What you have to do -> Using the entries below, quote exactly the span of lines that begins with the line containing "Collapse the side panel with arrow tab" and ends with the final line.

Supplied records ->
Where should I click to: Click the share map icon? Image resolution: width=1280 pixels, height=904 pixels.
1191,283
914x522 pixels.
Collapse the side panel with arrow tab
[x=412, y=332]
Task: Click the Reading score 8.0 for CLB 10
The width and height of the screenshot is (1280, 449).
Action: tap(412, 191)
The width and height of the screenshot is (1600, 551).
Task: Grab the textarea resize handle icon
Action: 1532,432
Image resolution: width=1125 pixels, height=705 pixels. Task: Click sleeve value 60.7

Worked solution ->
Collapse the side panel with arrow tab
[x=412, y=332]
Task: Click the Reading score 8.0 for CLB 10
The width and height of the screenshot is (1280, 449).
Action: tap(412, 191)
The width and height of the screenshot is (1600, 551).
Task: Grab the textarea resize handle icon
Action: 1532,432
Image resolution: width=1125 pixels, height=705 pixels. Task: Click sleeve value 60.7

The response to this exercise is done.